Speaking at Wednesday’s press conference for the 2023 White Paper on Human Rights in North Korea, those who participated in the study refused to disclose the details of the killing due to safety concerns for their families in the North.

However, based on interviews with 71 people, including 32 who arrived in South Korea last year, the researchers said North Korea is tightening control over its people, particularly in the cultural sector.

According to the report, many witnesses said media content from South Korea, such as music, films and TV shows, are among the regime’s key targets; they said its crackdown on such content had intensified in recent years due to its growing influence over how people talk, dress and behave there.

“I heard that watching one of those anti-socialist South Korean videos may get you executed publicly,” a North Korean defector said.

Those unfortunate to be caught watching South Korean content during its clampdown could be punished severely as a warning to others, said another defector.

“I didn’t recognize that it was from South Korea at first as what was shown in the video was very different from what I had learned about the country. Many people in their 20s started to mimic South Korean style as they perceived it as a rich country,” the interviewee added.

Kim Chun-sig, president of the Korea Institute for National Unification, speaks during a media conference for the 2023 White Paper on Human Rights in North Korea at Press Center in Seoul, Wednesday. Courtesy of Korea Institute for National Unification

Kim Chun-sig, president of the Korea Institute for National Unification, speaks during a media conference for the 2023 White Paper on Human Rights in North Korea at Press Center in Seoul, Wednesday. Courtesy of Korea Institute for National Unification

In line with the regime’s tough stance against the infiltration of South Korea’s culture, North Korean authorities began enforcing the Pyongyang Cultural Language Protection Act in 2023 to preserve its version of the Korean language. Those who are caught using South Korean slang terms or its distinctive way of speaking could face hard labor for life or execution under the law.

The report also said that there are at least four political prison camps currently under operation ― in Chongjin, Myonggan County and two in Kaechon. Anyone who condemns the regime or attempts to escape its violent rule by crossing its borders could be detained there for months, years or even decades.

But little is known about the legal basis or proceedings concerning who is detained in those facilities. “Such decisions are made solely by its ministry of state security without trial.

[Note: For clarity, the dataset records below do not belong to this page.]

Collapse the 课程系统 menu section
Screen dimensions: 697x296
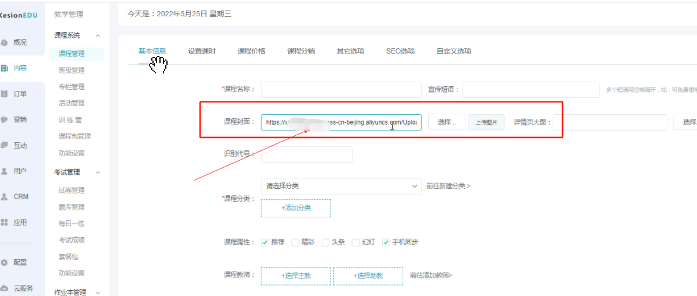tap(98, 36)
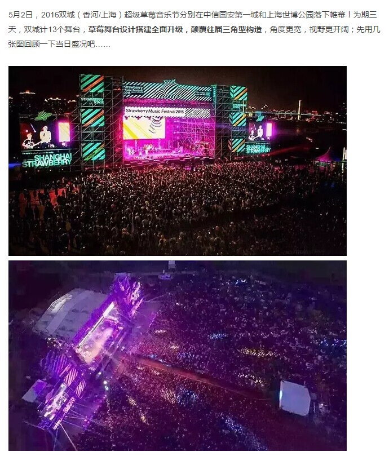Click the central yellow stage backdrop screen
This screenshot has height=456, width=389.
[144, 128]
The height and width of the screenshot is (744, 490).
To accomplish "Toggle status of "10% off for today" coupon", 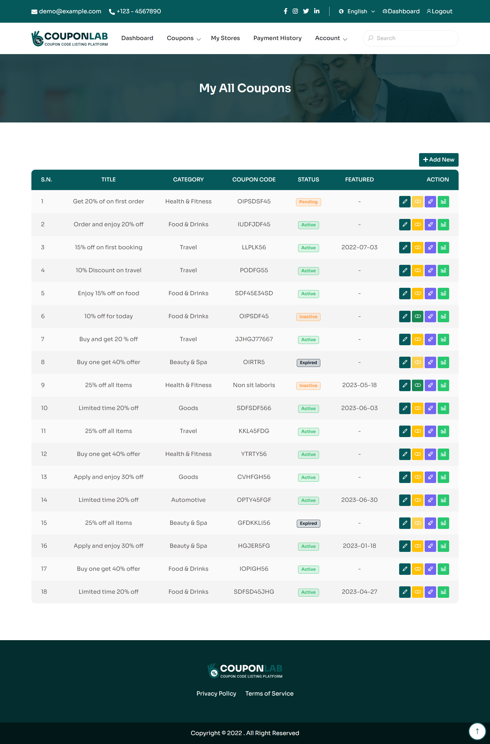I will tap(417, 316).
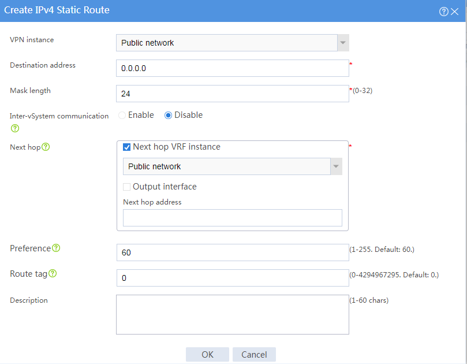Click the Next hop address input
Image resolution: width=467 pixels, height=364 pixels.
point(233,218)
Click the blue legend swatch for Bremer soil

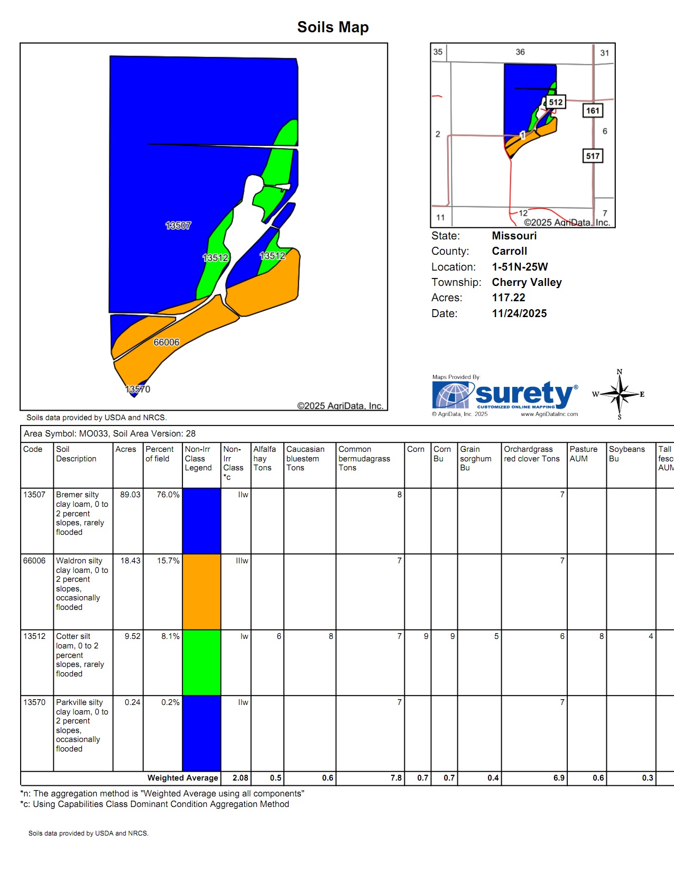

Those decisions are not notified even to their families,” the white paper said.

If there is any aspect that North Korea seems to have made progress in, it was in the status of women.

The report says women’s rights have improved under Kim Jong-un, its 40-year-old leader. Many witnesses said an increasing number of women are now working for the state or its agencies. But they said their expanding roles have also created more social problems in the male-centric country such as a rising number of divorces.